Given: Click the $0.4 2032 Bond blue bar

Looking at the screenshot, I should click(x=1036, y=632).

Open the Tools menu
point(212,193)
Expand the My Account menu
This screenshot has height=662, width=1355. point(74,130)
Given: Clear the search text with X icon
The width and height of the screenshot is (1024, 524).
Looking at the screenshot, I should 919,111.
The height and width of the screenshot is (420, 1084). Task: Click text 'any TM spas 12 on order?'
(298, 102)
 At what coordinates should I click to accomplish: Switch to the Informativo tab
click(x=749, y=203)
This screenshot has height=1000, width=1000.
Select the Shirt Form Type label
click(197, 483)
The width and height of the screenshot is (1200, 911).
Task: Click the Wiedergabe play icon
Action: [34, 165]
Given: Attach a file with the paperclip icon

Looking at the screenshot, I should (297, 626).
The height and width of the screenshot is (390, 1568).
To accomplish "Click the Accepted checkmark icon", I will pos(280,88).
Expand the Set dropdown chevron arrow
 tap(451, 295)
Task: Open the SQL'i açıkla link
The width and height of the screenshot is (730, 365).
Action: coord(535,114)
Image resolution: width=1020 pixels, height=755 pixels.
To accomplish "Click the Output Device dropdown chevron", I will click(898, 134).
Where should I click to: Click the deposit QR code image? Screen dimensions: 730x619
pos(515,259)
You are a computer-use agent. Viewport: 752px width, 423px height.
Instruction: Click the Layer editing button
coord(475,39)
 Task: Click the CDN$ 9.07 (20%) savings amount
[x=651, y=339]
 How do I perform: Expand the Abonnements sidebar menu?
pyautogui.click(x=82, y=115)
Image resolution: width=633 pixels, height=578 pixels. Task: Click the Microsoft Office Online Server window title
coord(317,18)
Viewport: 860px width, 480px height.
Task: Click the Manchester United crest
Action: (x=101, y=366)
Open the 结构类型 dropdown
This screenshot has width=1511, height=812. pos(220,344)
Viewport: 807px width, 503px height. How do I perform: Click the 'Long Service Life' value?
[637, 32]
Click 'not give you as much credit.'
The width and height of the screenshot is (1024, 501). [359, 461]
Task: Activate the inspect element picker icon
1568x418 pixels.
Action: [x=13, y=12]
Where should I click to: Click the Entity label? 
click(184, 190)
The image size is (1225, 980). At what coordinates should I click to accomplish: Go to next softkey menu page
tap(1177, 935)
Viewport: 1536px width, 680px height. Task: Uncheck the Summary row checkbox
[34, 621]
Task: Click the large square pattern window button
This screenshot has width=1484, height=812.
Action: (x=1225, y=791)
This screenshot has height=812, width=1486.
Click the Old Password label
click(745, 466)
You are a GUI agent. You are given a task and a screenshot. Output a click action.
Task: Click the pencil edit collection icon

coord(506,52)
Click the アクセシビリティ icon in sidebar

________________________________________

# Assignment:
Your answer should be the records themselves, returned word for word.

# Solved problem:
Given: Click the $0.4 2032 Bond blue bar

Looking at the screenshot, I should click(x=1036, y=632).

Open the Tools menu
point(212,193)
Expand the My Account menu
This screenshot has height=662, width=1355. point(74,130)
Given: Clear the search text with X icon
The width and height of the screenshot is (1024, 524).
Looking at the screenshot, I should 919,111.
The height and width of the screenshot is (420, 1084). Task: Click text 'any TM spas 12 on order?'
(298, 102)
 At what coordinates should I click to accomplish: Switch to the Informativo tab
click(x=749, y=203)
This screenshot has height=1000, width=1000.
Select the Shirt Form Type label
click(197, 483)
The width and height of the screenshot is (1200, 911).
Task: Click the Wiedergabe play icon
Action: [34, 165]
Given: Attach a file with the paperclip icon

Looking at the screenshot, I should (297, 626).
The height and width of the screenshot is (390, 1568).
To accomplish "Click the Accepted checkmark icon", I will pos(280,88).
Expand the Set dropdown chevron arrow
 tap(451, 295)
Task: Open the SQL'i açıkla link
The width and height of the screenshot is (730, 365).
Action: coord(535,114)
Image resolution: width=1020 pixels, height=755 pixels.
To accomplish "Click the Output Device dropdown chevron", I will click(898, 134).
Where should I click to: Click the deposit QR code image? Screen dimensions: 730x619
pos(515,259)
You are a computer-use agent. Viewport: 752px width, 423px height.
Instruction: Click the Layer editing button
coord(475,39)
 Task: Click the CDN$ 9.07 (20%) savings amount
[x=651, y=339]
 How do I perform: Expand the Abonnements sidebar menu?
pyautogui.click(x=82, y=115)
Image resolution: width=633 pixels, height=578 pixels. Task: Click the Microsoft Office Online Server window title
coord(317,18)
Viewport: 860px width, 480px height.
Task: Click the Manchester United crest
Action: (x=101, y=366)
Open the 结构类型 dropdown
This screenshot has width=1511, height=812. pos(220,344)
Viewport: 807px width, 503px height. How do I perform: Click the 'Long Service Life' value?
[637, 32]
Click 'not give you as much credit.'
The width and height of the screenshot is (1024, 501). [359, 461]
Task: Activate the inspect element picker icon
1568x418 pixels.
Action: [x=13, y=12]
Where should I click to: Click the Entity label? 
click(184, 190)
The image size is (1225, 980). At what coordinates should I click to accomplish: Go to next softkey menu page
tap(1177, 935)
Viewport: 1536px width, 680px height. Task: Uncheck the Summary row checkbox
[34, 621]
Task: Click the large square pattern window button
This screenshot has width=1484, height=812.
Action: (x=1225, y=791)
This screenshot has height=812, width=1486.
Click the Old Password label
click(745, 466)
You are a GUI agent. You are given a task and a screenshot. Output a click action.
Task: Click the pencil edit collection icon

coord(506,52)
Click the アクセシビリティ icon in sidebar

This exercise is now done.